Paul Krugman once again explains today in the New York Times what a government check to buy health insurance from companies that can reject you for any reason, charge you exorbitant premiums if they take you, and drop you at any time for any reason (because "take all comers" is part of the Affordable Care Act that Ryan wants to repeal) will mean in real life for real people:
Medicare is a government-run insurance system that directly pays health-care providers. Vouchercare would cut checks to insurance companies instead. Specifically, the program would pay a fixed amount toward private health insurance — higher for the poor, lower for the rich, but not varying at all with the actual level of premiums. If you couldn’t afford a policy adequate for your needs, even with the voucher, that would be your problem.
And most seniors wouldn’t be able to afford adequate coverage. A Congressional Budget Office analysis found that to get coverage equivalent to what they have now, older Americans would have to pay vastly more out of pocket under the Paul Ryan plan than they would if Medicare as we know it was preserved. Based on the budget office estimates, the typical senior would end up paying around $6,000 more out of pocket in the plan’s first year of operation.
By the way, defenders of the G.O.P. plan often assert that it resembles other, less unpopular programs. For a while they claimed, falsely, that Vouchercare would be just like the coverage federal employees get. More recently, I’ve been seeing claims that Vouchercare would be just like the system created for Americans under 65 by last year’s health care reform — a fairly remarkable defense from a party that has denounced that reform as evil incarnate.
So let me make two points. First, Obamacare was very much a second-best plan, conditioned by perceived political realities. Most of the health reformers I know would have greatly preferred simply expanding Medicare to cover all Americans. Second, the Affordable Care Act is all about making health care, well, affordable, offering subsidies whose size is determined by the need to limit the share of their income that families spend on medical costs. Vouchercare, by contrast, would simply hand out vouchers of a fixed size, regardless of the actual cost of insurance. And these vouchers would be grossly inadequate.

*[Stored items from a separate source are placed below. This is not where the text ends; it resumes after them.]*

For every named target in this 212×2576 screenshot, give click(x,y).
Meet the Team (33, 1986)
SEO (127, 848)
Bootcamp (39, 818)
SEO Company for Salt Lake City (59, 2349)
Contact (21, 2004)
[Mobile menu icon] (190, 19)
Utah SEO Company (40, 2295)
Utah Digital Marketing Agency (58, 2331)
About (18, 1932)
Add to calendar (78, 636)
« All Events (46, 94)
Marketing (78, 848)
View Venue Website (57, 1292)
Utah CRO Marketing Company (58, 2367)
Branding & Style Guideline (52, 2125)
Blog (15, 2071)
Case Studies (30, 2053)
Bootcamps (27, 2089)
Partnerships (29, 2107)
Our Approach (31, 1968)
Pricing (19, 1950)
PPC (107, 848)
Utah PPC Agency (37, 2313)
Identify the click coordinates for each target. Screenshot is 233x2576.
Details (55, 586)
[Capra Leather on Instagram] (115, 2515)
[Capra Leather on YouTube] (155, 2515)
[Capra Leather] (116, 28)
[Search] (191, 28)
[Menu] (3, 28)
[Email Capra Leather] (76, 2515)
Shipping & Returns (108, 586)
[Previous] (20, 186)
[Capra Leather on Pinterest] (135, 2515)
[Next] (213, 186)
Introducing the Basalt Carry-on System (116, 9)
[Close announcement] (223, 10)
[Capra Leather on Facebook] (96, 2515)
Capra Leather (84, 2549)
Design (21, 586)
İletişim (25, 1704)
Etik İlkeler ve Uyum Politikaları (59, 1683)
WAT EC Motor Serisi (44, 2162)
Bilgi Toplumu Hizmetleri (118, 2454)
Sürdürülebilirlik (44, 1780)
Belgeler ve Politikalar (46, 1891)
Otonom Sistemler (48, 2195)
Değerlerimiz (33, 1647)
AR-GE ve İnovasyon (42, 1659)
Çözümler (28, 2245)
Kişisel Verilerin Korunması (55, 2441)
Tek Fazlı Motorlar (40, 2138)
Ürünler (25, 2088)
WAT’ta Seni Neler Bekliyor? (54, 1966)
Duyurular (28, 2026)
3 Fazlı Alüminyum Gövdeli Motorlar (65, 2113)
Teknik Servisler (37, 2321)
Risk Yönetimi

Mr. Brilliant and I have insurance through my employer, which has just made available a full wages and benefits statement so that we know at any time just what the company pays for the various benefits we have. The health plan we have, which pays 90% of "usual and customary" (read: ridiculously low) to in-network providers with a $500 per person deductible every year but covers preventive procedures such as mammograms and colonoscopies and routine physical exams at 100% to in-network providers, costs about $13,000/year. I pay about $3600 of this premium.
An individual policy at this level would cost far more. Perhaps some of you who DO purchase individual policies might want to weigh in with what your coverage is and at what cost. I'm guessing that right now, at my age, a similar policy would probably cost upwards of $20,000/year -- if we could even get one. Now imagine me in ten years, at age 66, trying to buy an individual policy from an industry that has been cherry-picking for years.
Republicans are painting the Ryan plan like an all-you-can-eat buffet, in which America's senior will have a vast array of health insurance "products" from which to choose, offered by a wide variety of providers who are just salivating at the thought of getting hold of all those people who are going to need actual payouts for health care. In what kind of universe does anyone actually believe this to be true?